◆ **What this task involves**: Please carry on the notes on acids and bases from the point where they stop.

◆ **Excerpt provided**:
>>

Acids and Bases (1 of 2)

Part 2 of Acids and Bases is located here.

Definition of pH

Typically the hydrogen ion concentration of a solution is expressed in terms of pH.

pH is calculated as the negative log of a solutions hydrogen ion concentration

pH = -log10[H+]

If you plug the hydrogen ion concentration of water into this equation ([H⁺] of water = 1×10^-7 M) you get 7. This is known as neutral pH.

• High concentration of [H⁺] ions means a low pH (acidic)
• Low concentration of [H⁺] ions means a high pH (basic)

The pH Scale

Bronsted-Lowry

• Acid: Proton (H⁺) donor
• Base Proton (H⁺) acceptor

HCl + H2O → Cl- + H3O+

• In this reaction an extra electron from the H-Cl bond moves to the Cl, making it a Cl^–, and leaving the hydrogen as a H⁺
• The H₂O then acts as a Bronsted-Lowry base by accepting a proton (the H⁺)
• So in terms of Bronsted-Lowry, the acid is HCL, and the base is the Water
  • This means the conjugate base is the Cl^– and the conjugate acid is H₃O⁺

pKa and pKb Relationship (Weak Acids and Bases)

First, note that square brackets indicate the concentration of. For example: [H+] denotes the concentration of the hydrogen ion.

Now, in relation to weak acids and bases:

Ka = [products] / [reactants]

and:

Kb = [products] / [reactants]

Note also, this is only true for reactions in equilibrium. This means it can only be done for weak acids, or bases.

<<

◆ **Records shown**:

>>

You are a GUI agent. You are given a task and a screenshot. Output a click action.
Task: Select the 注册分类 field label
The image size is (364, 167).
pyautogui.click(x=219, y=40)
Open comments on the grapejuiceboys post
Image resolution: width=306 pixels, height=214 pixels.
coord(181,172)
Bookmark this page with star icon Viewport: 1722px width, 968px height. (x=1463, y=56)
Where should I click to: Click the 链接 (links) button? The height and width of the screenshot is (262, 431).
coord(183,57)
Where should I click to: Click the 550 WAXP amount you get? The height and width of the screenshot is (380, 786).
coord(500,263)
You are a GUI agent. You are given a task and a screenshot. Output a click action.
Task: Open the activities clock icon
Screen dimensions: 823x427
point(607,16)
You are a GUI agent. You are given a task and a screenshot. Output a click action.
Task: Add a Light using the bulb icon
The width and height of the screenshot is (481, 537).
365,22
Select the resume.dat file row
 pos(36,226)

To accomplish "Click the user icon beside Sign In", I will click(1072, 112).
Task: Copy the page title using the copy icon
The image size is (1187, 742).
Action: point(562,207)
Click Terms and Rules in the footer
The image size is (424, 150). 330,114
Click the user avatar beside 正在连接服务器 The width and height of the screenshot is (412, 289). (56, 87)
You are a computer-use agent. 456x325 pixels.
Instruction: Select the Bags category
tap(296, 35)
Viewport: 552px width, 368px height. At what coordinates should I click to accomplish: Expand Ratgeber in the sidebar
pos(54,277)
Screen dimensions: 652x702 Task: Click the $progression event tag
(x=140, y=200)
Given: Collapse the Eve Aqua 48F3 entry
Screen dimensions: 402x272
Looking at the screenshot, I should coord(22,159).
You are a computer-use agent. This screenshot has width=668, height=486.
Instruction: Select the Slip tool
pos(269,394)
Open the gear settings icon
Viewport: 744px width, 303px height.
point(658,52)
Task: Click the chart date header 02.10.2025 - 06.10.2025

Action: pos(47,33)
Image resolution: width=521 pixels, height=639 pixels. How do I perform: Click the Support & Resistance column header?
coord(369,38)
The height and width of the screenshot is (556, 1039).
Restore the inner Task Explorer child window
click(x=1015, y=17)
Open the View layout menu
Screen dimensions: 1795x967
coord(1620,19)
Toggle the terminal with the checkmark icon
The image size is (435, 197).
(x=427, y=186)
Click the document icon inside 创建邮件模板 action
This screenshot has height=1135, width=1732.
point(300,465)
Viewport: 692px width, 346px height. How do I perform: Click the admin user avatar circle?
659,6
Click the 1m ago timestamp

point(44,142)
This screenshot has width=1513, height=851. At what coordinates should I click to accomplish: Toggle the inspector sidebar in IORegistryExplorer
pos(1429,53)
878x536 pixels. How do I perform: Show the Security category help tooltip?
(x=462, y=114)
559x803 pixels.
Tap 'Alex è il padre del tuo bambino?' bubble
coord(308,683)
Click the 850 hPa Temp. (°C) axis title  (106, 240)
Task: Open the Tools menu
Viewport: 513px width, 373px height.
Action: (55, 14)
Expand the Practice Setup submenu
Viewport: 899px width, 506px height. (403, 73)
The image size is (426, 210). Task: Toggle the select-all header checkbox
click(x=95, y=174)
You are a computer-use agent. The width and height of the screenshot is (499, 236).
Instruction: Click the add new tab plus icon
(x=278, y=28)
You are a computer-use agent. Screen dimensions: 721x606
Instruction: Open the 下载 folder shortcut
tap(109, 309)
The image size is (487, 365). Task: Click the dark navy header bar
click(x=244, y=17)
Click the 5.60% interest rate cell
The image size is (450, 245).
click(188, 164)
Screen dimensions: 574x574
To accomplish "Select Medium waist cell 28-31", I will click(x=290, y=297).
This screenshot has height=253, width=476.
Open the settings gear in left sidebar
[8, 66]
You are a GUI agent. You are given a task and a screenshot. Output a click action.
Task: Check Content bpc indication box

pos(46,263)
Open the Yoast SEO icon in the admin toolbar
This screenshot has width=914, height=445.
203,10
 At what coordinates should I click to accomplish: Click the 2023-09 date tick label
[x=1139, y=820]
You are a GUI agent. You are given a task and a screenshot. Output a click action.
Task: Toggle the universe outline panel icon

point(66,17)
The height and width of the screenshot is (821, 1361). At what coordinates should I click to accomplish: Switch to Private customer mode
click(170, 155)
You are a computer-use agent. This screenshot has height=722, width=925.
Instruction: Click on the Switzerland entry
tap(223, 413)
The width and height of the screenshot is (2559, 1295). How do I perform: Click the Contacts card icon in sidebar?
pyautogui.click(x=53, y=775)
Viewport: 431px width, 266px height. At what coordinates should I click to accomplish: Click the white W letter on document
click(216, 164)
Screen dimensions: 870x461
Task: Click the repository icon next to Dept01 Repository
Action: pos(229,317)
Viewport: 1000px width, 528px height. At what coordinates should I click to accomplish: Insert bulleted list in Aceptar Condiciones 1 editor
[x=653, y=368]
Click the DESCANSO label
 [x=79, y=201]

<<

◆ **Output for this exercise**:
For example:

HA ^(aq) ↔ H^{+ (aq)} + A^{– (aq)}

∴ Ka = [H⁺] [A^–] / [HA]

And:

Kb = [HA] [OH^–] / [A^–]

-log Ka + -log Kb = 14

• -log Ka = pKa
• -log Kb = pKb

(aq) meaning it is an aqueous solution, which means dissociating in water

Weak Acid Equilibrium

A = Acid, for demonstration purposes

HA + H₂O ↔ H₃O⁺ + A^–

Ka = [H₃O⁺] [A^–] / [HA] [H₂O]

Example; with weak acids:

Note again that to calculate the pKa = -log Ka , and the lower the pKa value, the stronger the acid:

		Ka	pKa
HF	Hydrofluoric Acid	3.5 x10-4	3.46
CH3COOH	Acetic Acid	1.8 x10-5	4.74
CH3OH	Methanol	2.9 x10-16	15.54

Weak Base Equilibrium

B = Base for demonstration purposes

B + H₂O ↔ BH⁺ + OH^–

Kb = [BH⁺] [OH^–] / [B]

pKb = -log Kb

		Kb	pKb
NH3	Ammonia	1.8 x10-5	4.74
C6H5NH2	Aniline	4.3 x10-10	9.37

The lower the pKb value, the stronger the base.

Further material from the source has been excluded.